Photos by Mohammed Salahat

Warak Dawali, which translates to grape leaves, are commonly stuffed and eaten during Ramadan.

To eat or not to eat: rather than Thanksgiving, Muslim students at Athens celebrate Ramadan

Ramadan is the month of the Islamic calendar during which the Islamic religious text, Holy Quran, was revealed to the Prophet Muhammed (PBUH). During this time, Muslims fast from sunrise to sunset as a reminder and celebration of their dedication to their faith. Shaikh says, “I look forward to fasting during Ramadan because I learn a lot in this holy month.” Fasting consists not only of abstaining from food and drink, but also abstinence from impurities of character such as foul language, violence, or sexual activity. It is regarded as a reminder of willpower and a show of gratitude for one’s blessings. Shaikh says, “Honestly a month of fasting makes you feel more aware of yourself and your surroundings, It gets you to feel closer to Allah (SWT) and some sort of peace.
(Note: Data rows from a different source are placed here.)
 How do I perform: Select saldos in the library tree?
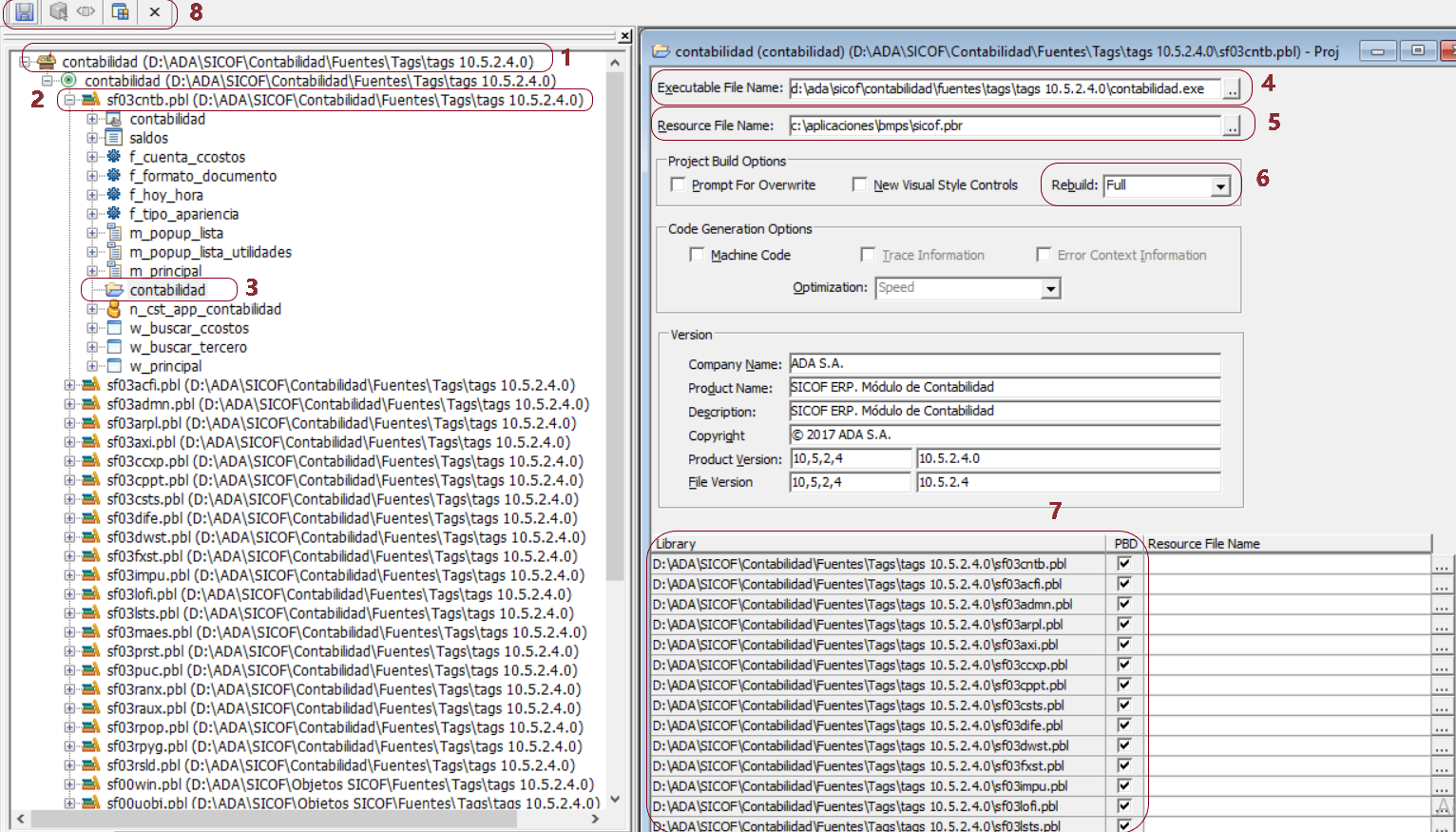point(148,138)
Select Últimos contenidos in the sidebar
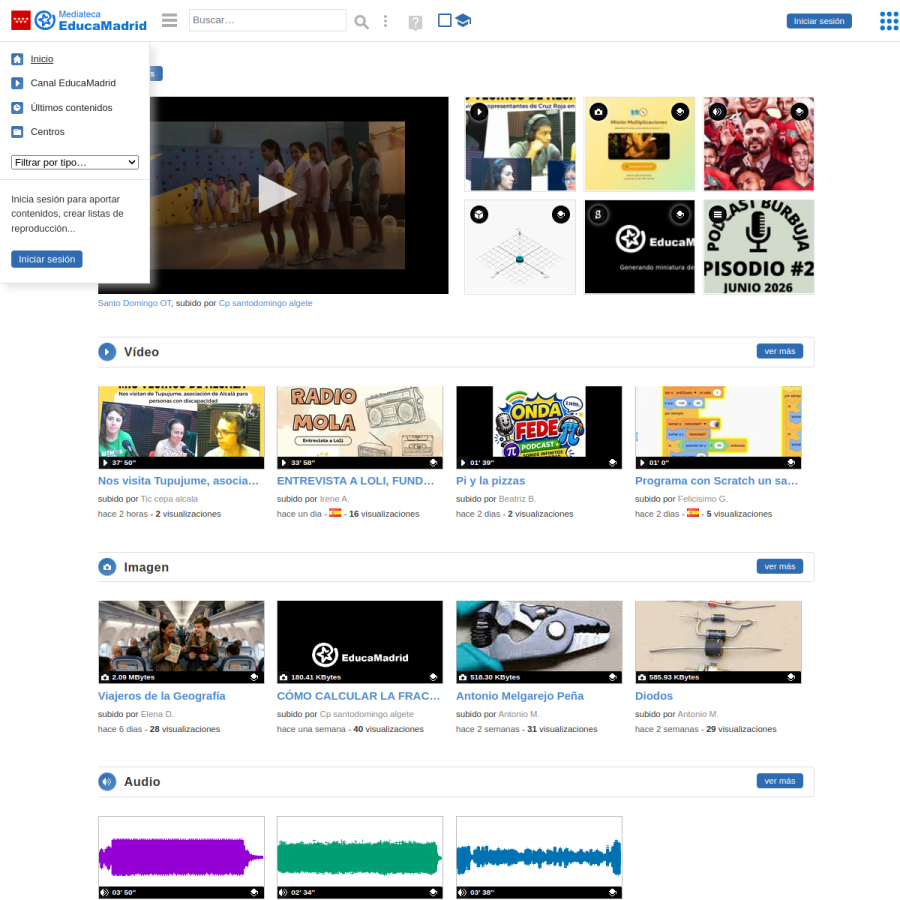The height and width of the screenshot is (900, 900). tap(71, 108)
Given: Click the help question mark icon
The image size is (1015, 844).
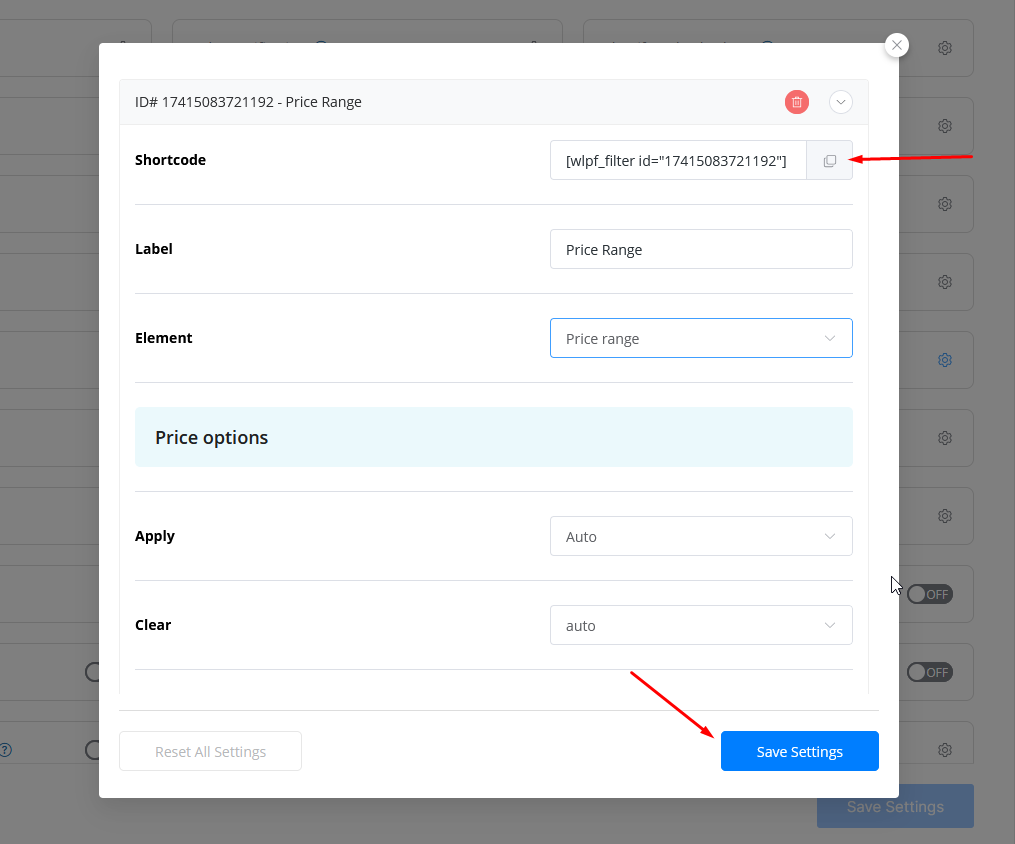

It also helps you gain patience.”

Eid al-Fitr
The day after the final fast of Ramadan is spent in celebration of the month. Fitr, meaning breaking of fast, refers to the end of the month-long fast and a day of feasting and gifting. From charity to gifts to friends and family, Eid-al-Fitr is one of the most important and widely celebrated holidays amongst the Muslim community. Shaikh says, “My family usually goes to Eid prayer in the morning then goes out to eat breakfast. Then the whole family gathers at my uncle’s house, including my family from overseas, where we spend the whole day together and then we eat. The main thing we eat is lamb and rice.” Aside from the celebrations, many Muslims also contribute to charities, a common practice known as giving zakat.